The journey of death is by definition “selfish,” as it must be traveled alone. Those facing that journey are frightened and cannot be blamed for wanting familiar surroundings. And we all live proximate to a communal “memory” of earlier times when people did die wherever they were when the time came, ideally at home amid supportive extended family, pets, livestock and neighbors. But those days are no longer the norm. Adult children often live thousands of miles from aging parents, often have (and need) work that cannot be abandoned, and children. Eva’s urging her father to place Anne in hospice care is met with flat rejection, which is Georges’ right. He has chosen to keep a terrible promise and no one, not even his daughter, may violate it. But is Eva’s suggestion merely the self-absorbed cop-out of a superficial and cowardly Boomer, or does it reflect a current, and not necessarily unkind, strategy for death?
At the end, Eva is shown silently contemplating her parents’ now-empty apartment (Georges having also vanished after Anne’s death under magical/hallucinatory circumstances that, again, may not satisfy the narrative expectations of American viewers), presumably awed, confounded or horrified by the drama that has transpired there. She may not know, may suspect, may not want to know the details from which she has been excluded all along. What she does know, as we all do at this time, is that her parents are gone. Orphaned, nothing now stands between her and the inevitable moment when she will undertake the same journey that has led them away.
Her philandering husband seems an unlikely candidate for the depth of devotion that gives the movie its name, Georges’ not-always-lovely devotion to Anne, itself an ambivalent ideal experienced by few. Eva is alone on an empty stage where a drama unavailable to her, and to most, has transpired and is gone. We know that her parents’ story is not hers. That she is aware of another, different, contemporary story does not make her “selfish.” It makes her an adult in her own time.
Wonderfully thoughtful treatment of this movie and this Boomer dilemma. Having been recently through the difficult journey of navigating between my desires and opinions as a daughter and the need to recognize the rights and responsibilities of my step mother’s as wife in the years it took my father to die of Alzheimer’s, this piece felt specially personal. Thanks.
Lou
A very sensitive, thoughtful analysis. I haven’t seen the film yet (and I plan to asap!) but I’m not surprised some film critics have misunderstood the character of Eva, disparagingly classifying her as egocentric. Obviously, she is not, you’re totally right on that.

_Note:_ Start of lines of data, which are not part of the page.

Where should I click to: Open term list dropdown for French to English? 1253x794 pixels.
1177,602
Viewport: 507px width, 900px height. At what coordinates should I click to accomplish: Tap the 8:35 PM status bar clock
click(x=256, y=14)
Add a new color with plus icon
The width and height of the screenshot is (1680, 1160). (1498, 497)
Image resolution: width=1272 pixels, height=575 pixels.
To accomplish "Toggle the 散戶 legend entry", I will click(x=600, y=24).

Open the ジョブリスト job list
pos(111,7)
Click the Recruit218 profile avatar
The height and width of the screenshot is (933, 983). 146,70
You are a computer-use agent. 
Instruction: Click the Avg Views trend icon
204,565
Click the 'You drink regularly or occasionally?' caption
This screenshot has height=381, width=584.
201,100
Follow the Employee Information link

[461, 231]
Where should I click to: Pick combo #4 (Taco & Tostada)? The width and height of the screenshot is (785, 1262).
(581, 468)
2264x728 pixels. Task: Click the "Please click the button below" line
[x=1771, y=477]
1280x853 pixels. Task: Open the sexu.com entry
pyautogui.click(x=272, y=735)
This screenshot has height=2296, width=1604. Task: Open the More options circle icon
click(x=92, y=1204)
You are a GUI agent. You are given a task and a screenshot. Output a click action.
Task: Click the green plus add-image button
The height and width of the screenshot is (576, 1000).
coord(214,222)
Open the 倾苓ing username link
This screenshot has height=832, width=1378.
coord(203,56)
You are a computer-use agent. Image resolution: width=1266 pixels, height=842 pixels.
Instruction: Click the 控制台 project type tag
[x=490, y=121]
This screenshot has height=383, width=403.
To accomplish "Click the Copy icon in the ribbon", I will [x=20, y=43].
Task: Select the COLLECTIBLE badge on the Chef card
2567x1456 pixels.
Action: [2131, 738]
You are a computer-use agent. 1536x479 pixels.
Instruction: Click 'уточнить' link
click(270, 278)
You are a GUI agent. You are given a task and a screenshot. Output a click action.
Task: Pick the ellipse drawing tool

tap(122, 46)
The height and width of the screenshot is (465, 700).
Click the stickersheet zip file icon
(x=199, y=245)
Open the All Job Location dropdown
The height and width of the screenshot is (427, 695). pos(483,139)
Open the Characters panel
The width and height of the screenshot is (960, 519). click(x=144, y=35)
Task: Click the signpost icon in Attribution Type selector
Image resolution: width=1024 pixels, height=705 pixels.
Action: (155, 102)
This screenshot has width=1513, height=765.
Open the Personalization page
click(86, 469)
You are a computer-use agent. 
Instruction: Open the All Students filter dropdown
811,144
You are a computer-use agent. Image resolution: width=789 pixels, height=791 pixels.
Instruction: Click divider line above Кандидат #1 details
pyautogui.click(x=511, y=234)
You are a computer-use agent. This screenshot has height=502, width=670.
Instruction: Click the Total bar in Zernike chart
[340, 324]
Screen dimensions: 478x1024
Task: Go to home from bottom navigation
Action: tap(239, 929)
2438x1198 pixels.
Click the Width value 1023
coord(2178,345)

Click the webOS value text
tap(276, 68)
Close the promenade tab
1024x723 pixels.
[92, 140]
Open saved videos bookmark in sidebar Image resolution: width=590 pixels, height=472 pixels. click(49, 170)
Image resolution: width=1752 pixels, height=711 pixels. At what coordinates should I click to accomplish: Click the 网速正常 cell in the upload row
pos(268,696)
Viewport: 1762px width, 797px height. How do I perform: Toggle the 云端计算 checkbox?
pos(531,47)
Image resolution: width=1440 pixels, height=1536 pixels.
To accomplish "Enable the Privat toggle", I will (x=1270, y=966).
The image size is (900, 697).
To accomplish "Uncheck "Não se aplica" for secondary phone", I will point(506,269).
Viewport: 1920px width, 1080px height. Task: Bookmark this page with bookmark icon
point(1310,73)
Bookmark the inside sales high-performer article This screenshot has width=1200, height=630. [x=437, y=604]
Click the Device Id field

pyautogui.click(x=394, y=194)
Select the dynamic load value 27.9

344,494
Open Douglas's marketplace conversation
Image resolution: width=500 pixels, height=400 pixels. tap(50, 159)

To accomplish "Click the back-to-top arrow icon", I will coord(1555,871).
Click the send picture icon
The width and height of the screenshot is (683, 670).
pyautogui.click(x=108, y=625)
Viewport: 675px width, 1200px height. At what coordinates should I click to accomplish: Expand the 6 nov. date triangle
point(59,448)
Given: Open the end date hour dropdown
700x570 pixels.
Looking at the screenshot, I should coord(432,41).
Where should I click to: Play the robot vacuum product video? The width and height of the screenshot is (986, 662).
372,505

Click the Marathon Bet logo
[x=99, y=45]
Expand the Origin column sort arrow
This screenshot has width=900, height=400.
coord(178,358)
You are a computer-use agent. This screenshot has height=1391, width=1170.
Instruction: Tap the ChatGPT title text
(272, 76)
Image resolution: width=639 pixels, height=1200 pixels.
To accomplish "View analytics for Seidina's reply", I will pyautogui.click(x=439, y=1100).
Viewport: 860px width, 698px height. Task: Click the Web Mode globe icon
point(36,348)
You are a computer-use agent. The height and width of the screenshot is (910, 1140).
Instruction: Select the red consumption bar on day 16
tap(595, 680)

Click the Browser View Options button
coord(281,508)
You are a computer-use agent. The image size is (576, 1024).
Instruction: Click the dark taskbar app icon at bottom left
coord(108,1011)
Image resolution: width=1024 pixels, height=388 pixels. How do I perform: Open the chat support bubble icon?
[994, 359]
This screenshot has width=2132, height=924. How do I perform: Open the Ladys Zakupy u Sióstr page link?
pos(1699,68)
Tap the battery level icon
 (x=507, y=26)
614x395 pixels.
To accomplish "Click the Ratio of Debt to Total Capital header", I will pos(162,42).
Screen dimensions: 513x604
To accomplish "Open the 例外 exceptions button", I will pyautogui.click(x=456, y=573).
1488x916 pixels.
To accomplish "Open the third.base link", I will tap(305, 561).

But I’m struck how critics have sometimes a hard time taking in the “boomer dimension” of life at such critical times when you are a grown adult yourself, with your own family and career problems and you find yourself facing the (often slow) demise of your parents (I know, my father died 17 years ago, my mother is still alive at 99). I guess it requires that critics go through this kind of thing themselves before they can usefully pass judgment!
In any case, Abigail, this is work well done, thanks for sharing your thoughts with us, it is necessary to take a stand on this. Boomer films (like boomer books) deserve better understanding than what is shown by some critics that are probably too young and inexperienced to do their job professionally – at least in this case!